Bone marrow transplant may be effective for PNH after, with cancer
People with PNH are at increased risk for myeloid neoplasms
A bone marrow transplant may be an effective treatment for some people with bone marrow cancer who develop subsequent or co-occurring paroxysmal nocturnal hemoglobinuria (PNH), a study indicates.
The study, “Haemolytic paroxysmal nocturnal haemoglobinuria in patients with myeloid neoplasms: A rare association with specific therapeutic implications,” was published in the British Journal of Haematology.
People with PNH are at an increased risk for myeloid neoplasms (MN), or cancers of the bone marrow. It’s much rarer, however, for someone with established MN to develop PNH, or for both diseases to be diagnosed at the same time.
In this study, scientists in France reviewed data from patients at their specialty center and emailed more than 100 other specialists practicing throughout the country.
“The purpose … was to describe the disease characteristics and clinical course of patients with a concurrent diagnosis of PNH and MN, without evidence of pre-existing PNH,” they wrote.
The researchers identified 20 patients, including 11 diagnosed with MN and PNH at the same time, and nine who developed PNH months or years after being diagnosed with MN.
All showed signs of hemolysis, or blood cell destruction, a characteristic sign of PNH, and most required regular blood transfusions. Thrombosis (dangerous blood clotting events) occurred in half of them.
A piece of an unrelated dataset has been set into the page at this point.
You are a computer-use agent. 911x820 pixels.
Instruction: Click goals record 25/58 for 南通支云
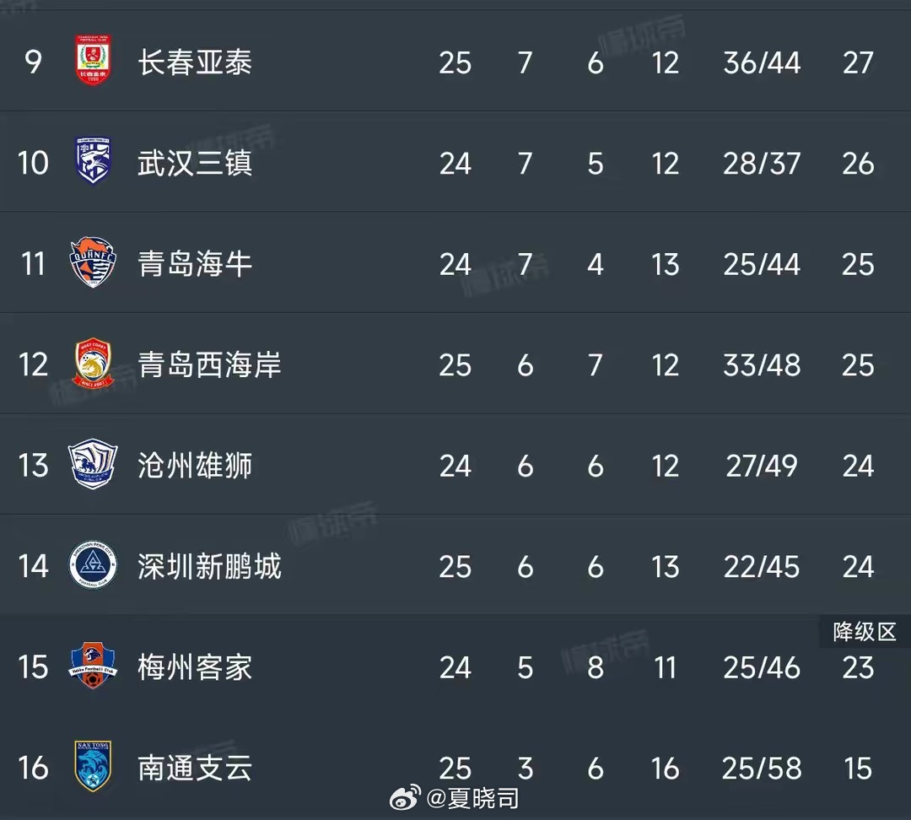point(761,768)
Thirteen patients were treated with Soliris (eculizumab), an approved PNH therapy. All remained dependent on blood transfusions despite Soliris. Researchers noted none had thrombosis during the Soliris treatment, though two had clotting events after stopping it.
“[Soliris] therapy in eligible patients also did not show any obvious benefit on transfusion requirements. Nevertheless, no recurrence of a thrombotic event was observed in [Soliris] therapy, which could support its use to prevent thrombosis in these high-risk patients,” the researchers wrote.
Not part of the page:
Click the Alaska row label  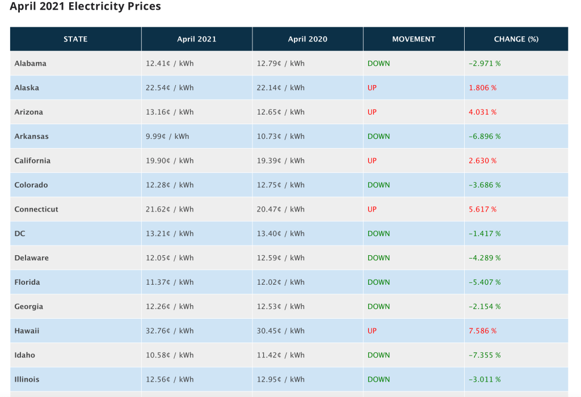[27, 88]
Half the patients received treatment with MN-specific therapies, such as azacytidine or ruxolitinib, though these were generally not effective at easing hemolysis or reducing the need for blood transfusions.
“MN treatments were largely inefficient on transfusion needs, and response to treatment might then not be effectively assessed following current standards,” wrote the scientists, who noted the median survival time among the patients was more than seven years after the MN diagnosis, “suggesting that MN, in our cohort, do not exhibit an aggressive [behavior].”
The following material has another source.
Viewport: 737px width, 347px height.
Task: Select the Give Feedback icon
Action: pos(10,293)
Five patients received a bone marrow transplant (also known as an hematopoietic stem cell transplant, or HSCT). At the latest follow-up, four of them were still alive without requiring blood transfusions.
“This suggests that HSCT should be proposed for fit patients based on MN disease risk and that thrombosis prevention, with or without [Soliris], might be a key point of pre-transplant therapeutic management,” the researchers wrote.